I have just finished a level, and I do this specific object but I was wondering if there's a optimized or better way to do it.

My level is a strategic level, Level name Tower Wars: Base Defender, every tower you set, has its own internal health, I was looking a way where you can see it's current health putting pointer over tower.

Somehow I was able to do it but it has some flaws, health reading is not accurate just sightly different, and when tower is being attacked and you have pointer over it, health reading is inaccurate...

Here is my basic idea of transmission:

Internal health is held on a timer; the max timer count is 1 secs, the output of this timer is connected to a transmitter tag
I have a sequencer with just one strip, this stripe value is "0.1" secs, over this stripe there's a Battery. this sequencer is started by a sensor that basically will detect enemy hit, then will activate sequencer, check only 0.1 secs on timer that also will reflect this value over connected tag.

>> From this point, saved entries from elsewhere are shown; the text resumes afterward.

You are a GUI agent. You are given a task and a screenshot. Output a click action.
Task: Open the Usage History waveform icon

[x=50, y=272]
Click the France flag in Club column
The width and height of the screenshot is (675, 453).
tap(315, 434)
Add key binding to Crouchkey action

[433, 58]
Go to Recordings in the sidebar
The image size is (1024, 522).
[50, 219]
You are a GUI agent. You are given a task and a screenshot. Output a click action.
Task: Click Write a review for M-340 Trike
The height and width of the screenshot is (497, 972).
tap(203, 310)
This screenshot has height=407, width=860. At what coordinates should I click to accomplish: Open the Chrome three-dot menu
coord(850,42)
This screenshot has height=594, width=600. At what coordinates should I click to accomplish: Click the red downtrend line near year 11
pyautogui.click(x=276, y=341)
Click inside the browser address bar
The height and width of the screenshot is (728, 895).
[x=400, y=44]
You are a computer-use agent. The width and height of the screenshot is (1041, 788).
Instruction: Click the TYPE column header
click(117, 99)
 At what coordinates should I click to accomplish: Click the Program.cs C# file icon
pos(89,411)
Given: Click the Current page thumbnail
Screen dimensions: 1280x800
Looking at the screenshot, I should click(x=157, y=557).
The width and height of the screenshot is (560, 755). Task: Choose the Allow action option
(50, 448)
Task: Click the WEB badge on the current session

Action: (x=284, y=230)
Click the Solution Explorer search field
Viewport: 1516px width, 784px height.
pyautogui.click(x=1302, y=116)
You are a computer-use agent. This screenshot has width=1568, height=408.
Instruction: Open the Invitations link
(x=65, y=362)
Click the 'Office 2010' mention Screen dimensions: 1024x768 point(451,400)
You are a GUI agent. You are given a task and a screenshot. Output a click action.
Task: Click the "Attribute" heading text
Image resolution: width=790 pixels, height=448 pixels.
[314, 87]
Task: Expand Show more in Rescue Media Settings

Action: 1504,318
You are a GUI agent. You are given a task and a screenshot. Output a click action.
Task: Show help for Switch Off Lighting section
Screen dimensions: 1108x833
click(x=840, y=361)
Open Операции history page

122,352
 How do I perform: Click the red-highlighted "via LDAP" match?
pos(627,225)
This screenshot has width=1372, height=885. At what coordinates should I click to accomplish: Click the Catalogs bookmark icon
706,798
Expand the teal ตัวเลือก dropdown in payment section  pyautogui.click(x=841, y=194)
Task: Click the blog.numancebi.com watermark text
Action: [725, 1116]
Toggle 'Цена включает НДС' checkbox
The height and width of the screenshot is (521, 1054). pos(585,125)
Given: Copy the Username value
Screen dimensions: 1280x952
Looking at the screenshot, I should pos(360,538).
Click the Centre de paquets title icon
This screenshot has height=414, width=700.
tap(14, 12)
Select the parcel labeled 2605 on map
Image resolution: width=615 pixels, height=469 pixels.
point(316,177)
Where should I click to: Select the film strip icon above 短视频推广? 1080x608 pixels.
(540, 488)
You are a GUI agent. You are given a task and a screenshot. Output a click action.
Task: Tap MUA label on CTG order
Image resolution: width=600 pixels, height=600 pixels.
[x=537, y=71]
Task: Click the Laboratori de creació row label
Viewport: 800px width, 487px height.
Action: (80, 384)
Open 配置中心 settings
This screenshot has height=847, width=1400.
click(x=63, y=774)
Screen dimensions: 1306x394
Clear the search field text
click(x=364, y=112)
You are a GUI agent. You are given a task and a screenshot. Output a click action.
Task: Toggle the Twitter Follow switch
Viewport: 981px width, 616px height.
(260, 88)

On the remote part of this health, I have a sensor set to "Signal Strength", I have connected to this sensor a Sequencer set to "Position"; this sequencer has 10 stripes, one for every 0.1 secs, from the original timer. here is where it get complicated:

every battery of this sequencer is connected to a selector; ten inputs, and 11 outputs, outputs 1 to 10 are connected each one to another sequencer, each sequencer has stripes with a value of 0.1, so first sequencer has 1 stripe, with one battery, second sequencer has 2 stripes and 2 batteries, third sequencer has 3 stripes and 3 batteries, and so on...

when I have all 10 sequencers done, every output of each sequencer (every one of the 10's sequencers) will reach an "OR" gate, the output of this "OR" gate will be connected to a Timer, that also have set max to 1 sec. This timer represents the "remote" health display.

logic here is: when tower sequencer get let say 2 hits, it will mark 0.2 on timer, this value will be transmitted using the tag.

Sensor(on remote Health display) will detect this "Signal Strength of 0.2" and will set this over sequencer, sequencer will activate second battery over second stripe which represent "0.2", then it will activate second output over selector which will trigger sequencer number 2 that have 2 stripes with two batteries and will send two pulses of 0.1 to the "remote" health display (which is also a timer set to max 1 Sec), that will represents the original 2 enemy hits...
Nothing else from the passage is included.